“Being Country” by Bobbie Ann Mason It’s kind of crazy how stories you read can bring so many mental pictures in your mind of things you can relate to it. In Bobbie Ann Mason’s story, “Being Country”, I related very well to the country style of living. I, myself, lived in a very small country town in Texas, and know people just like the “country people” noted in Mason’s story. The subject I visualized a lot throughout reading this was the food. There is nothing better in the whole world than good ole’ southern cooking.
Back home in Texas I had a buddy that was a “country boy”, and anytime I went over to the Tapley’s house for dinner; I knew I was in for a treat. I can remember one night his mom came out with humungous steaks that they had just received from their last cattle. The juices all over the plate, the large ears of corn, the twice baked potatoes, and fresh green bean casserole had my saliva going bonkers in my mouth. I can still visualize the way the table was set with the decorative valentines table cloth and the silver utensils.
When I was reading about all of the different foods the mother making, it triggered my mind to go back and remember Mrs. Tapley in the kitchen slaving over all of the dishes. When dinner time came we all huddled around the table where Mr. Tapley said grace. I’m pretty sure it went a little like, “We thank god for the blessing to be able to grow our own food and for the prosperous seasons he has brought us and for the future. In God’s name, Amen. ” After that amen, we feasted. Myself and the Tapley’s filled our faces until our stomachs said no more.
During this obliteration of food I don’t recall us ever saying a word, just like in Mason’s essay it is a given that at the dinner table it is strictly about enjoying the meal that has been placed in front of you. No talking is necessary but there are the occasional jokes popped off usually by the head of the table. The imagery that has been placed in my head by Mason’s story has not only made me think solely upon the one experience I have explained. It makes me think about my town as a whole. The coffee shop in my town was smack dab in the middle of what Mason calls her “square” ours was the Brookshire’s enter. The coffee shop was across the street from the center of which also had our neighborhood groceries, Brookshire’s Grocery. Walking out of Brookshire’s you can always smell the Coffee shop’s rich fragrance of coffee bean no matter what time of the day. Recollections of my step dad walking out of the grocery store and saying the same thing Mason’s dad would say to her, “I hate that smell! ” Coffee isn’t my sort of thing either, but I do however love the smell of coffee in the morning. And walking out of brookshire’s was always heavenly smelling the Coffee Shop.

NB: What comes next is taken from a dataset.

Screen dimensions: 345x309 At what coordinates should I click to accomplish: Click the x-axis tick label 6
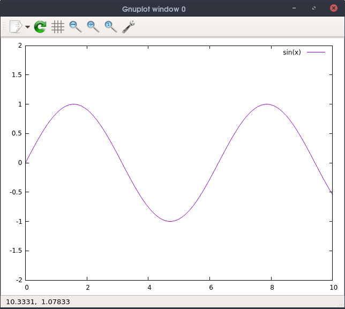click(211, 288)
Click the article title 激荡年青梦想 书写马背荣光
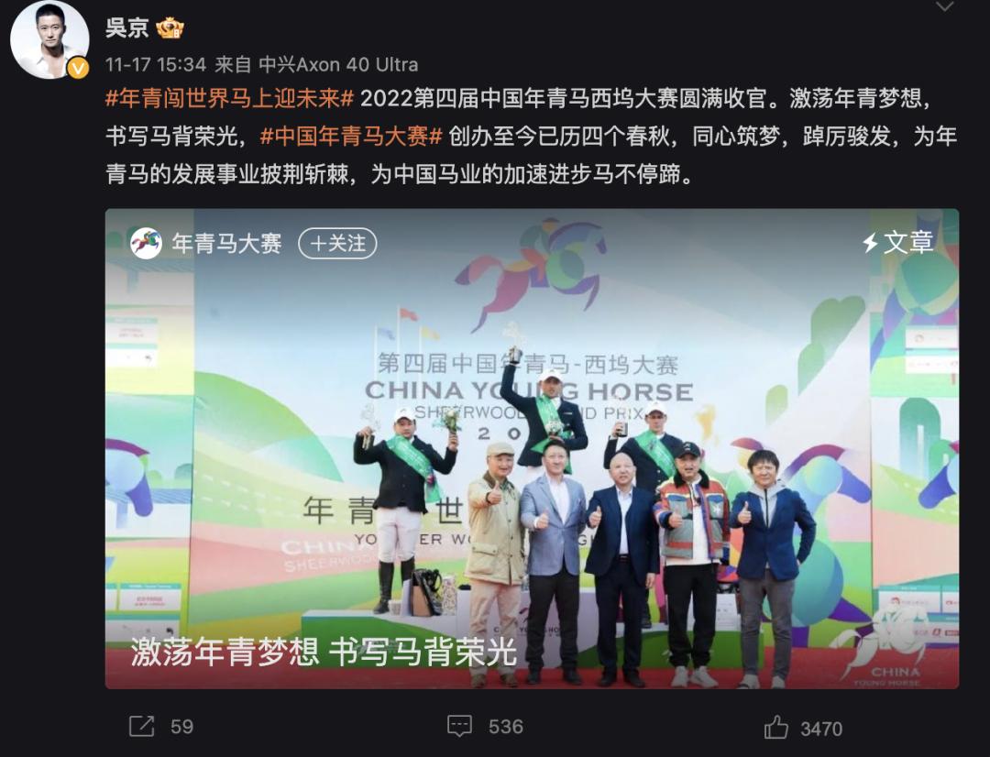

My most fond memory however was sparked when Mason starts talking about her grandmother. My grandmother was a country woman and grew up in Iowa on a farm herself. My grandma was always so conservative and would save any leftovers if possible because she grew up just like Mason says, “… haunted by the fear of crop failure. We ate as if we didn’t know where our next meal might come from. ” My grandmother was simply always scared we weren’t going to have enough food. When we would go to Brookshire’s she would always over stock the house with food.
Snacks, drinks, meals, dessert, soups and just about anything you could name has probably been through my house as well. She made so many meals that were just out of ingredients she threw together, and my brother and I were always the Guinea pigs. All my grandma would do is work around the house, cook and clean just like what Mason states about her grandmother when saying she doesn’t know any different. When thinking of my grandmother I think of a kind and gentle voice so in my head whenever I read what her grandma was saying I heard a voice much similar to my grandmother’s.
In conclusion, Bobbie Ann Mason’s “Being Country” really hit home to me. It showed me how imagery can play a big role in writing, and how it can really persuade the reader to keep reading. I now understand that the visual art must be consumed by the readers through the writer’s capabilities to trigger the readers mind. It is just up to the writer on whether or not they express their visual presentation well enough to the reader. “Being Country” definitely displayed it’s visual art to me by making me feel like I was back in my little Podunk town in Texas.